個人信息保護法解讀：企業合規要求與義務履行*

高軼峰，張楠馳

（安永（中國）企業咨詢有限公司，上海 200120）

0 引 言

2021年8月20日，《中華人民共和國個人信息保護法》（以下簡稱“個人信息保護法”）已由中華人民共和國第十三屆全國人民代表大會常務委員會第三十次會議正式通過，并于2021年11月1日正式施行。這部法律的頒布歷經三次全國人大會議審議，歷時303天，標志著中國跨入了在個人信息保護領域具有符合自身特色的專門法律的新時代。

1 個人信息保護法對企業的合規要求

法律法規的要求是企業開展業務的合規底線，不容忽視。企業應結合以下合規紅線，審視自身個人信息處理相關的業務，積極應對個人信息保護合規。

1.1 技術及法律進步需要

在個人信息保護法中，明確了個人信息處理的七項合法依據。“同意”作為企業大部分場景使用的個人信息處理合法依據之一（第十三條），也規定了其他需要取得同意/單獨同意的場景。同時，對于同意的有效性（第十四條）、撤回同意（第十五條）、拒絕同意（第十六條）、重新獲得個人的同意（第十四條、第二十二條、第二十三條）等進行了規定，企業在客戶觸點要求更多的同意和控制，如表1所示。

表1 個人信息處理中需要獲取“同意”的場景

除“同意”外，企業可以通過履約、履責等合法依據對個人信息進行處理，詳細情況如表2所示。

表2 個人信息處理的合法依據

對企業來說，應特別注意避免將個人信息主體置于“被動”或“無感知”的情形，慎重使用“為履行個人作為一方當事人的合同”作為合法依據的情形。若使用“履約”作為合法依據，應充分驗證和證明處理的個人信息確為履行個人作為一方當事人的合同“所必需”。同時應注意目的限制，若要將基于合同目的收集個人信息用于其他目的時，應尋求其他的合法依據。

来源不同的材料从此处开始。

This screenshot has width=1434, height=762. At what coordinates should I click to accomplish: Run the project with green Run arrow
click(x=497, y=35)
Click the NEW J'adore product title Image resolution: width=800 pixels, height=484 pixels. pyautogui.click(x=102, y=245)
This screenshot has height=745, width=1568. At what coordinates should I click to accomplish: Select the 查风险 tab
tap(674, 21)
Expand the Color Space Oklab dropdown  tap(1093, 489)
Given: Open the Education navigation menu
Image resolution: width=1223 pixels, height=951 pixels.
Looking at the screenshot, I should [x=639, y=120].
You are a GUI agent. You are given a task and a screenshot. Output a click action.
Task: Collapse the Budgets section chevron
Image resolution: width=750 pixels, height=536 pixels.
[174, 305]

另外，企業在個人信息保護中，出于人力資源管理目的而存在的雇主與雇員關系上固有的不平衡性，導致對于員工個人信息處理的同意無法享有充分自由權利，企業對員工個人信息的保護相較于對客戶個人信息的保護而言略顯滯后。企業在使用“實施人力資源管理所必需”作為處理員工個人信息的合法性依據時，應僅限于按照依法制定的勞動規章制度和依法簽訂的集體合同實施人力資源管理所必需的場景，審視職場數據處理的“必要性”，防止該合法依據淪為濫用員工數據的“擋箭牌”。同時也應遵循透明度原則，及時制定相關政策文件來保障員工合法權益。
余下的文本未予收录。